▸ WORK REQUEST
All of the data below should be written out exactly.

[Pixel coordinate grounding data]
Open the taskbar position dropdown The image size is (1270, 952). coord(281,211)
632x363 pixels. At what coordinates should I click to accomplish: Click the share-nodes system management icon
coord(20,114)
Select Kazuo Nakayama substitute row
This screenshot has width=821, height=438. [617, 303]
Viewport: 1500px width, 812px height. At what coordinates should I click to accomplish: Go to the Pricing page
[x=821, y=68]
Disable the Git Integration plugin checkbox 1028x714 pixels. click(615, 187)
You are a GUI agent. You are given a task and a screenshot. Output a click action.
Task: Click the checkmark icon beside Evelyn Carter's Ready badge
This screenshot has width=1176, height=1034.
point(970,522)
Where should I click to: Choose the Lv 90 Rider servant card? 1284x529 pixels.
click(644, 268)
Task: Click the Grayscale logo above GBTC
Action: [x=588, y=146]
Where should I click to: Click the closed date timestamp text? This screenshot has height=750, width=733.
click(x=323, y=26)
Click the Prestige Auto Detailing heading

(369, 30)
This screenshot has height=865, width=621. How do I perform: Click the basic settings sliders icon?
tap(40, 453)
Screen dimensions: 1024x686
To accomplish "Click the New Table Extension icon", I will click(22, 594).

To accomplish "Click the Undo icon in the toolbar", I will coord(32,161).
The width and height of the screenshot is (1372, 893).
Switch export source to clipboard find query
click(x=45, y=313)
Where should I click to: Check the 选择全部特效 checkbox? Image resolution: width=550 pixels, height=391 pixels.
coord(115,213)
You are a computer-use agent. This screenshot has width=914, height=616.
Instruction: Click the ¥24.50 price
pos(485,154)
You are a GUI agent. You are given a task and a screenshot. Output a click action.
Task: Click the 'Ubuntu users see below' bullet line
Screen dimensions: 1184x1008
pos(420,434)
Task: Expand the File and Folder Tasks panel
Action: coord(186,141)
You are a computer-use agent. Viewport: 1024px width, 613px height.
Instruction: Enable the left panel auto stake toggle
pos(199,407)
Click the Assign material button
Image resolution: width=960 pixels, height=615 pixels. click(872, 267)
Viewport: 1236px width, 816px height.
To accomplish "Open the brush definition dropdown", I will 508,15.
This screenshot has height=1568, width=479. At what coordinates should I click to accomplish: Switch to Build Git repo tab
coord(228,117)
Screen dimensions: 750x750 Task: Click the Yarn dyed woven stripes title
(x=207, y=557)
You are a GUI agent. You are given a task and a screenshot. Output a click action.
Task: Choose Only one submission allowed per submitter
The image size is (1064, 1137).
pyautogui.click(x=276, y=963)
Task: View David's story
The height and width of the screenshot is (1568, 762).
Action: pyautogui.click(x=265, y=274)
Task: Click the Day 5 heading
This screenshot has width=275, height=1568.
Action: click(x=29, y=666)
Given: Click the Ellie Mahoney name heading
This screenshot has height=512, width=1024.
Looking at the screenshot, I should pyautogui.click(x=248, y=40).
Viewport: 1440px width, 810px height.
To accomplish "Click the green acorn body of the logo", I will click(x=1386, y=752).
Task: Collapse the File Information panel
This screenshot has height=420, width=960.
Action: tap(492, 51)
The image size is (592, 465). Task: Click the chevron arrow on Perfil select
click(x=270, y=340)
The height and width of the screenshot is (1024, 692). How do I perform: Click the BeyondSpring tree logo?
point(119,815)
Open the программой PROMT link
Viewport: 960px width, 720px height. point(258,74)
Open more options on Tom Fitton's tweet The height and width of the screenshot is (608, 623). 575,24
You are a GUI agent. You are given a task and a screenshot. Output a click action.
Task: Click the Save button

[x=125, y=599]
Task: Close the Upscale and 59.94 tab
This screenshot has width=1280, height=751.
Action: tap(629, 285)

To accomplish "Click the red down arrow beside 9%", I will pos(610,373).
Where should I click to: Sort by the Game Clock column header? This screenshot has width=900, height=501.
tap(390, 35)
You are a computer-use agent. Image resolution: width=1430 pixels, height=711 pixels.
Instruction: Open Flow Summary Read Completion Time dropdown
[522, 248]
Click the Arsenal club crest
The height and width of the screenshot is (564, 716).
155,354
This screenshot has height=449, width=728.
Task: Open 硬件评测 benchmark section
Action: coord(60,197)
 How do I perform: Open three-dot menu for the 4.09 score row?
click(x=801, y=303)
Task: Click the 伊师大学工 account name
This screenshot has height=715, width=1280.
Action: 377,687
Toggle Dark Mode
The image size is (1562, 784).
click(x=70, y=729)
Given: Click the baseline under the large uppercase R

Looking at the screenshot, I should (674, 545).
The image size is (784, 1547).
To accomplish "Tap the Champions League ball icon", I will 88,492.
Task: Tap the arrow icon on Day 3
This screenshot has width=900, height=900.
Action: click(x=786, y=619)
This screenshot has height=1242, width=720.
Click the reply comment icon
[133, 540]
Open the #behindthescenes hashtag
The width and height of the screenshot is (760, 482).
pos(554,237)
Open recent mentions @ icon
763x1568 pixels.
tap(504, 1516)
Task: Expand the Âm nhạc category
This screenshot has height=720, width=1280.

▸ EXERCISE RESULT
Open the taskbar position dropdown The image size is (1270, 952). coord(281,211)
632x363 pixels. At what coordinates should I click to accomplish: Click the share-nodes system management icon
coord(20,114)
Select Kazuo Nakayama substitute row
This screenshot has width=821, height=438. [617, 303]
Viewport: 1500px width, 812px height. At what coordinates should I click to accomplish: Go to the Pricing page
[x=821, y=68]
Disable the Git Integration plugin checkbox 1028x714 pixels. click(615, 187)
You are a GUI agent. You are given a task and a screenshot. Output a click action.
Task: Click the checkmark icon beside Evelyn Carter's Ready badge
This screenshot has width=1176, height=1034.
point(970,522)
Where should I click to: Choose the Lv 90 Rider servant card? 1284x529 pixels.
click(644, 268)
Task: Click the Grayscale logo above GBTC
Action: [x=588, y=146]
Where should I click to: Click the closed date timestamp text? This screenshot has height=750, width=733.
click(x=323, y=26)
Click the Prestige Auto Detailing heading

(369, 30)
This screenshot has height=865, width=621. How do I perform: Click the basic settings sliders icon?
tap(40, 453)
Screen dimensions: 1024x686
To accomplish "Click the New Table Extension icon", I will click(22, 594).

To accomplish "Click the Undo icon in the toolbar", I will coord(32,161).
The width and height of the screenshot is (1372, 893).
Switch export source to clipboard find query
click(x=45, y=313)
Where should I click to: Check the 选择全部特效 checkbox? Image resolution: width=550 pixels, height=391 pixels.
coord(115,213)
You are a computer-use agent. This screenshot has width=914, height=616.
Instruction: Click the ¥24.50 price
pos(485,154)
You are a GUI agent. You are given a task and a screenshot. Output a click action.
Task: Click the 'Ubuntu users see below' bullet line
Screen dimensions: 1184x1008
pos(420,434)
Task: Expand the File and Folder Tasks panel
Action: coord(186,141)
You are a computer-use agent. Viewport: 1024px width, 613px height.
Instruction: Enable the left panel auto stake toggle
pos(199,407)
Click the Assign material button
Image resolution: width=960 pixels, height=615 pixels. click(872, 267)
Viewport: 1236px width, 816px height.
To accomplish "Open the brush definition dropdown", I will 508,15.
This screenshot has height=1568, width=479. At what coordinates should I click to accomplish: Switch to Build Git repo tab
coord(228,117)
Screen dimensions: 750x750 Task: Click the Yarn dyed woven stripes title
(x=207, y=557)
You are a GUI agent. You are given a task and a screenshot. Output a click action.
Task: Choose Only one submission allowed per submitter
The image size is (1064, 1137).
pyautogui.click(x=276, y=963)
Task: View David's story
The height and width of the screenshot is (1568, 762).
Action: pyautogui.click(x=265, y=274)
Task: Click the Day 5 heading
This screenshot has width=275, height=1568.
Action: click(x=29, y=666)
Given: Click the Ellie Mahoney name heading
This screenshot has height=512, width=1024.
Looking at the screenshot, I should pyautogui.click(x=248, y=40).
Viewport: 1440px width, 810px height.
To accomplish "Click the green acorn body of the logo", I will click(x=1386, y=752).
Task: Collapse the File Information panel
This screenshot has height=420, width=960.
Action: tap(492, 51)
The image size is (592, 465). Task: Click the chevron arrow on Perfil select
click(x=270, y=340)
The height and width of the screenshot is (1024, 692). How do I perform: Click the BeyondSpring tree logo?
point(119,815)
Open the программой PROMT link
Viewport: 960px width, 720px height. point(258,74)
Open more options on Tom Fitton's tweet The height and width of the screenshot is (608, 623). 575,24
You are a GUI agent. You are given a task and a screenshot. Output a click action.
Task: Click the Save button

[x=125, y=599]
Task: Close the Upscale and 59.94 tab
This screenshot has width=1280, height=751.
Action: tap(629, 285)

To accomplish "Click the red down arrow beside 9%", I will pos(610,373).
Where should I click to: Sort by the Game Clock column header? This screenshot has width=900, height=501.
tap(390, 35)
You are a computer-use agent. Image resolution: width=1430 pixels, height=711 pixels.
Instruction: Open Flow Summary Read Completion Time dropdown
[522, 248]
Click the Arsenal club crest
The height and width of the screenshot is (564, 716).
155,354
This screenshot has height=449, width=728.
Task: Open 硬件评测 benchmark section
Action: coord(60,197)
 How do I perform: Open three-dot menu for the 4.09 score row?
click(x=801, y=303)
Task: Click the 伊师大学工 account name
This screenshot has height=715, width=1280.
Action: 377,687
Toggle Dark Mode
The image size is (1562, 784).
click(x=70, y=729)
Given: Click the baseline under the large uppercase R

Looking at the screenshot, I should (674, 545).
The image size is (784, 1547).
To accomplish "Tap the Champions League ball icon", I will 88,492.
Task: Tap the arrow icon on Day 3
This screenshot has width=900, height=900.
Action: click(x=786, y=619)
This screenshot has height=1242, width=720.
Click the reply comment icon
[133, 540]
Open the #behindthescenes hashtag
The width and height of the screenshot is (760, 482).
pos(554,237)
Open recent mentions @ icon
763x1568 pixels.
tap(504, 1516)
Task: Expand the Âm nhạc category
This screenshot has height=720, width=1280.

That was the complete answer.